Leading investment research house, Independent Investment Research (“IIR”), has today released their monthly Listed Investment Company (LIC) update for October. Australian equities had a weak month with the S&P/ASX 200 Accumulation Index down 2.1% for the month and 3.2% for the three months to 31 October 2016. This dragged down returns for the 12 months, although the index managed to record a gain of 6.1% for the 12 months to 31 October. Small caps gave up some of their gains and underperformed the broader market, with the Small Ordinaries Accumulation Index down 4.7% for the month and 4.8% over the past three months.

Australian large cap share focused LICs continued to underperform the broader market with an average portfolio return (pre-tax NTA plus dividends) of 2.3% for the sector over the past 12 months. Over the past five years this LIC sector has delivered an average portfolio return of 8.7%, slightly below the S&P/ASX 200 Accumulation Index return of 9.2%.

For investors seeking exposure to the Australian large cap market sector, two of the largest LICs in this space, Milton Corporation (MLT) and Argo Investments (ARG) offer good value trading close to pre-tax NTA at 31 October, and below their three-year average premium.

The performance of small and mid focused LICs continues to reflect the strong performance of the small cap market sector. For the 12 months to 31 October 2016, the average portfolio return from these LICs was 11.9% compared to the Small Ordinaries Accumulation Index return of 14.9%

Returns from internationally focused LICs/LITs remain mixed, but mostly negative given the relative strength of the Australian dollar over the past 12 months and low returns from some overseas markets. The MSCI World Index (AUD) fell 5.1% for the 12 months to 31 October 2016.

IIR analyst Peter Rae, said: “October was an active quarter with the pipeline of listings, capital raisings and corporate action remaining strong. We saw Forager shareholders vote in favour of a December listing, Bailador announce a $17.45m equity raising, Thorney announcing the launch of a new technology LIC and Watermark launching a new global LIC.

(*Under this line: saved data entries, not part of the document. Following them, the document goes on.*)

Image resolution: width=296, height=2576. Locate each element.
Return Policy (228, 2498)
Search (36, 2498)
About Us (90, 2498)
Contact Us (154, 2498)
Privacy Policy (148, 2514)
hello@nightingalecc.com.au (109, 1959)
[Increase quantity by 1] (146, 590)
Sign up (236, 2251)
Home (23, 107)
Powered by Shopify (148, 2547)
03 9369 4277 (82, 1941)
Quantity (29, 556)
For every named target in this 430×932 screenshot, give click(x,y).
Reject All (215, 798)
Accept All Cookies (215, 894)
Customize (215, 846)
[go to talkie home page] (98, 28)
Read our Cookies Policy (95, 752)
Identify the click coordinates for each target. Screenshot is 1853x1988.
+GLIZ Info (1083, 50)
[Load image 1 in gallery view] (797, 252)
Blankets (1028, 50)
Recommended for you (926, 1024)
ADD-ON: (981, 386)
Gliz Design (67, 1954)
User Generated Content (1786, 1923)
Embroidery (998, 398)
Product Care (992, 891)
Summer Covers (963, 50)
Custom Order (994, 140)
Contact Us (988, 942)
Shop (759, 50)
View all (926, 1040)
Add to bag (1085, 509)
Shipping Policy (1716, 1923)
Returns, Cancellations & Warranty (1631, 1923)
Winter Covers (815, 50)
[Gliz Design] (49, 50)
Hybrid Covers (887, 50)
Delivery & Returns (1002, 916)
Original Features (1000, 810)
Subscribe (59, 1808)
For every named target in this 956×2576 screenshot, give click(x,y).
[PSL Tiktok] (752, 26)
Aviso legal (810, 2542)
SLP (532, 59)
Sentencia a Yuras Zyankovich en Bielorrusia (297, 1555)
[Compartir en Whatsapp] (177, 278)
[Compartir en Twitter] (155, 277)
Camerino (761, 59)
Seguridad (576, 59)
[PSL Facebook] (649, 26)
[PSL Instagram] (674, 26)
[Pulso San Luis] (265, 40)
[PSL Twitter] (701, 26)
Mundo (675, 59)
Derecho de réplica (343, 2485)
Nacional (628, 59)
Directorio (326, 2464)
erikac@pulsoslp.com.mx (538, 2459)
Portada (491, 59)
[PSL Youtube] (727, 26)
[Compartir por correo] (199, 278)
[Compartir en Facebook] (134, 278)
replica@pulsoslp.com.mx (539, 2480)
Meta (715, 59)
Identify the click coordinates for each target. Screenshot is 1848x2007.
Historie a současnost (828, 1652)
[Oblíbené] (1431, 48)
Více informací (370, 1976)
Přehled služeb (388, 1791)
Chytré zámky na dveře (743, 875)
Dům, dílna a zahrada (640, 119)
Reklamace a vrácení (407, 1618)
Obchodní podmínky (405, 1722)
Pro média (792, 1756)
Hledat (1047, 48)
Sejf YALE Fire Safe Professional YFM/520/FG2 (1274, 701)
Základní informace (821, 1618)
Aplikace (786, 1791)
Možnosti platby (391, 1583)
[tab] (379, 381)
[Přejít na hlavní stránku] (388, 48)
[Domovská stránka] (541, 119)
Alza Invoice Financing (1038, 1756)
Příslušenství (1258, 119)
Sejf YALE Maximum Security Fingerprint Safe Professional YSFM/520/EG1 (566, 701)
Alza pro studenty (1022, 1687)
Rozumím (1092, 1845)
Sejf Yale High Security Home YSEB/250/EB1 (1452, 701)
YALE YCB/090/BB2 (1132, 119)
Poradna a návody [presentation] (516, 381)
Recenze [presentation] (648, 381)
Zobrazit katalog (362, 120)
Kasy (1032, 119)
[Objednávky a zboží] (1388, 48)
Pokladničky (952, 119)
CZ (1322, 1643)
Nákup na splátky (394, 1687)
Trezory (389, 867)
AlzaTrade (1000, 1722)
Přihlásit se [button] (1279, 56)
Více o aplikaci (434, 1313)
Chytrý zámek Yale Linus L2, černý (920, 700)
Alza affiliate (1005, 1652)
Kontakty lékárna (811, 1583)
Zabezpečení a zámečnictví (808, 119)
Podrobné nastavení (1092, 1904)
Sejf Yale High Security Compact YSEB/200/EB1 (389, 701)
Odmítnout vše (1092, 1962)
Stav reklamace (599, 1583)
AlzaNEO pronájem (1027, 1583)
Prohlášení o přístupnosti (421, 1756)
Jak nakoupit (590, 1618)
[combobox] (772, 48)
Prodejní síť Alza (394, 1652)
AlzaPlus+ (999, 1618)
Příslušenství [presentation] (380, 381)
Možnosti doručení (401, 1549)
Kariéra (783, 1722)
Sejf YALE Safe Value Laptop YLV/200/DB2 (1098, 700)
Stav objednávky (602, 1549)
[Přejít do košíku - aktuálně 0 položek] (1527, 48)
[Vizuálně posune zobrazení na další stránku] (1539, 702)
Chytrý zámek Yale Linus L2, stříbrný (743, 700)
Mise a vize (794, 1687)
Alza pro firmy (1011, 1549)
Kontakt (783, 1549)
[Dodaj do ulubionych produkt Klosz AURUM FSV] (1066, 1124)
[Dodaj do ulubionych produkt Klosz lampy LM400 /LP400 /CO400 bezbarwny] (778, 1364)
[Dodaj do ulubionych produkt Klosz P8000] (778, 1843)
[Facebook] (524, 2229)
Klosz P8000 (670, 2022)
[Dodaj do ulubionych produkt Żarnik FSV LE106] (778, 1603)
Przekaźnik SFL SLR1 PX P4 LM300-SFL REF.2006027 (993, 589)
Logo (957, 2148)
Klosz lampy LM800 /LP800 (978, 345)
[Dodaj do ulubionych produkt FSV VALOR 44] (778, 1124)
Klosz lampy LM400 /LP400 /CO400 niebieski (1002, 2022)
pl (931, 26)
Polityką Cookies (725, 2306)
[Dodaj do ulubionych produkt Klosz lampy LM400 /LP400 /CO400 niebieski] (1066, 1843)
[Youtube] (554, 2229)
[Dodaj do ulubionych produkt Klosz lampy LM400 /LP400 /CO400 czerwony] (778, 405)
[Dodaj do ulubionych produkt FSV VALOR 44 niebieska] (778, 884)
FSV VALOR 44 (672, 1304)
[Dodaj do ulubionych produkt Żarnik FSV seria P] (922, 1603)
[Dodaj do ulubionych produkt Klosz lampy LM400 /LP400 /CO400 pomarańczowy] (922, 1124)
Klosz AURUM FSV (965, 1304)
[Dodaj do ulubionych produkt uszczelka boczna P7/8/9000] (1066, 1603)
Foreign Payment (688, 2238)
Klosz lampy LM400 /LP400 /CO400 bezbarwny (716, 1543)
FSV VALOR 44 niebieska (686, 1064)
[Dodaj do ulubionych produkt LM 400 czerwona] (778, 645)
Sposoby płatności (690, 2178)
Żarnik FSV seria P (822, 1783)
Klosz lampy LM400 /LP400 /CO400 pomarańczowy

“From a performance perspective, we continued to see the small and mid cap LICs outperform the large cap LICs, however the overall sector return was dragged down by a couple of outliers that delivered negative returns. Of the LICs that we cover, Contango MicroCap (CTN) remains at the top of the table with a 12 month portfolio return of 24.2%.

“While the short-term outlook for some of the large cap sectors remains uncertain, over the medium to long-term we would expect the Australian large cap share focused LICs to perform broadly in line with the market.” Mr Rae concluded.